You are a tenured professor at a medium-sized public university. The Interdisciplinary Gods have smiled upon you, and you have been handed an operating grant, office space, and broad design powers to create an advanced interdisciplinary degree1 in "Rationality" (you suspect your department head reads LessWrong). Your students will come from a broad range of disciplines, and you cannot assume that they will posses any particular prior knowledge.
Candidates in your program could take courses in any department, as long as you have personally approved a course as eligible for credits. [ETA] All admitted students will be awarded tuition wavers and living wages. A compelling ROI calculation was a requirement for admission, and all students have demonstrated some impressive real-world accomplishments.
You thumb through your University's course register2, seeing a long list of courses in a variety of disciplines: Anthropology to Writing and Humanistic Studies.
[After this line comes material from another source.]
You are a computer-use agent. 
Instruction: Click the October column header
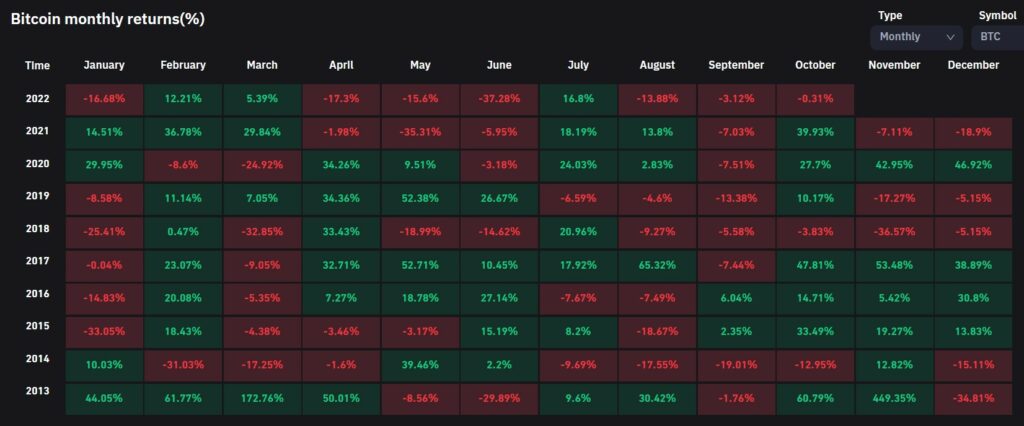tap(815, 65)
Without some constraints, you think, this degree will be incoherent.
Which do you include?
[1] To avoid tangential conversation, don't worry about what sort of degree. This could be the course load for a PhD/MBA/MA/etc.
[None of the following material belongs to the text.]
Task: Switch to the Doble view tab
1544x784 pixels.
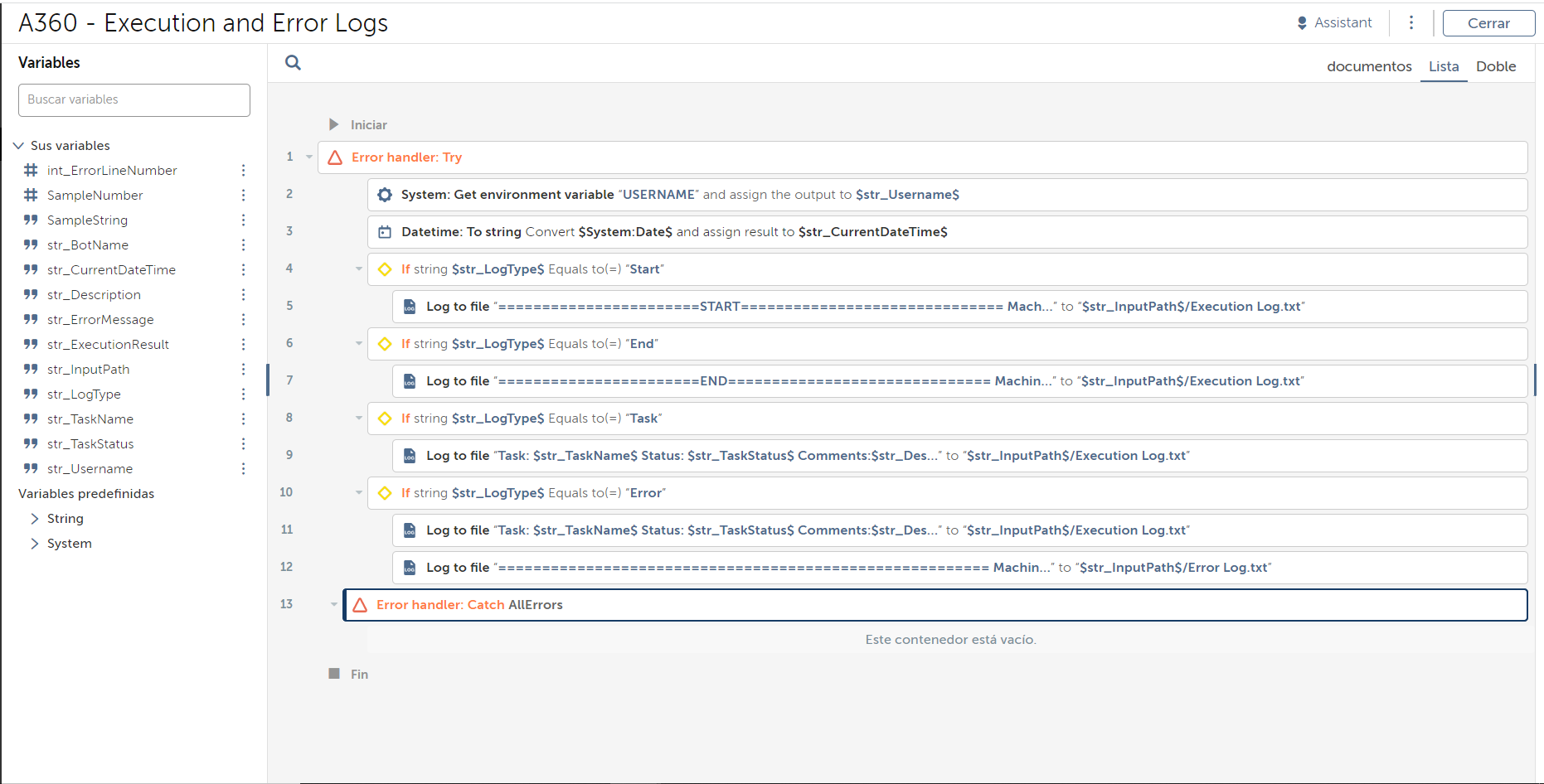Action: click(1496, 66)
[2] If it helps you think this through, use the MIT OCW listings to make suggestions. HT: nerzhin
I'm sure that if someone really wanted to figure out who I was, it would be pretty easy. So, if you want to figure out what it is, I'll make you do two google searches (I just tried it, it's easy). The two things you will need to know is that the professor's name is Joshua Dever (I don't think he's teaching the course now, because it isn't on his website), and that the program that I am in is an interdisciplinary honors program.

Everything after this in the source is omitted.